There were plenty of other limits that were more like offshoots of sexuality that came about: not wanting to appear too smart, or too bossy, or too tomboyish. Not wanting to be too aggressive or get too angry in public. Needing to be smaller/shorter than all the boys. Never wanting to eat too much or too fast. Never wanting to look like a boy, or god forbid, like a woman who looks like a boy. Wanting a cute voice, a cute laugh, even a cute sneeze (totally manufactured and practiced to sound adorable). Never, ever ever farting again EVER.

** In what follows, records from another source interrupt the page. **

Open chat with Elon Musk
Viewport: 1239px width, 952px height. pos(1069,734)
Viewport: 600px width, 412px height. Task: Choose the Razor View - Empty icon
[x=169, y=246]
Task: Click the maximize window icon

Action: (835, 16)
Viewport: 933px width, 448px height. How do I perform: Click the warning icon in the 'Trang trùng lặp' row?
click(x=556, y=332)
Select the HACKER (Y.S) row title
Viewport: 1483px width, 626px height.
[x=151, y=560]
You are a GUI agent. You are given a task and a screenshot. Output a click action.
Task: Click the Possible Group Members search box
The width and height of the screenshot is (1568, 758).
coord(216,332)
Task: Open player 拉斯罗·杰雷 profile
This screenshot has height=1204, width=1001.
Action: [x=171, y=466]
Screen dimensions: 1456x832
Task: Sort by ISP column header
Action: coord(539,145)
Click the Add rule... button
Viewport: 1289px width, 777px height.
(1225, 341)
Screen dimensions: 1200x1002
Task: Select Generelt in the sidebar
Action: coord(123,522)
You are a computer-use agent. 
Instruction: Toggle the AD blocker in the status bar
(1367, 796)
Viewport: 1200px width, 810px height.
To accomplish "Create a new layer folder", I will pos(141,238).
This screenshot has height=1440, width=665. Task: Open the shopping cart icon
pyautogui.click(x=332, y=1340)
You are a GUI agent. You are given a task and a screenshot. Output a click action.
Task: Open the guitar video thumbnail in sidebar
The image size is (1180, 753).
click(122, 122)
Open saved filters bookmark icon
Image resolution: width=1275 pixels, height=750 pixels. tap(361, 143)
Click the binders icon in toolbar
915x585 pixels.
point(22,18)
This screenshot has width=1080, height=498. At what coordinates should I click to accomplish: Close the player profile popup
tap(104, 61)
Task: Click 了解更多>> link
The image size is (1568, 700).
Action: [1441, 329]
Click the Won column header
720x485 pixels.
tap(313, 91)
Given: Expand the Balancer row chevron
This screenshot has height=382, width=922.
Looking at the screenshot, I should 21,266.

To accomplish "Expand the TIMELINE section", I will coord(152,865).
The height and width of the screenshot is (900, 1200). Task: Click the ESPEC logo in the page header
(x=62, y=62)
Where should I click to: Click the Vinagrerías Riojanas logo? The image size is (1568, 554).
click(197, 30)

It’s pretty horrifying, all the walls that suddenly come down on a young girl. But this topic shouldn’t be new to anyone: it is at the center of much of feminist literature and debate. Parents are aware of it, and the good ones try to push it as much as they can. Good teachers and schools work to fight it as well. Lots of smart girls start to reject it as soon as middle school, and they sometimes find allies and arms in the fight. Lots of women figure out by college just how stifling and pathetic it all is.

But when you are a young girl, suddenly penned in, and you look at the young boys running around you like wild horses, it seems so unfair. They are still able to run and climb and burp and sweat. They yell out answers in class. They hardly shower and they don’t have grown-ups ogling them all the time. Where are the ropes holding them back?

As a grown-up and mom looking at our world, I see that the boundaries are actually put up even earlier for little boys. Some are from birth. They can’t wear pink. They can’t wear nail polish or makeup or clothes like their moms (even though many of them are cared by women and just want to model the only grown-up behavior they see all day). Some people think they shouldn’t have babydolls, or babies, or any cute stuffed animals or lovies. Some people think they shouldn’t cry as much, shouldn’t be held as much. They aren’t as trusted as caretakers of younger siblings, or in helping out in the kitchen or with clean-up.

It’s heartbreaking that boys are expected to act “like men” when they are still babies (I mean, it’s heartbreaking that we ever have these artificial gender constraints at all, but stay with me here). Meanwhile, girl toddlers can play with babydolls and trucks, can wear pink and blue, can paint their fingernails and get their hands dirty. They can try on all of mommy’s clothes. They can try on all of daddy’s clothes. They can wear tutus and combat boots. They can make poop jokes and sing sweet lullabies.

In other words, they can be kids. I know that some people still put constraints on little girls, but in our society as a whole, “gender-bending” behavior is much more accepted in little girls than in little boys. We give them a lot more room when they’re little (more than half of Quinn’s clothes are boy’s clothes; is there a single boy baby I know who could say the converse?) .

It’s almost like we’re confident that girls will toe the line eventually, but we’re scared of ever letting little boys get a taste of freedom. What are we so afraid of?

Yet another reason I’m glad I have daughters. For now. And I’m even gladder those girls have a daddy who was wearing shiny nail polish the first time I saw him. It was silver, but still. . . He looked hot.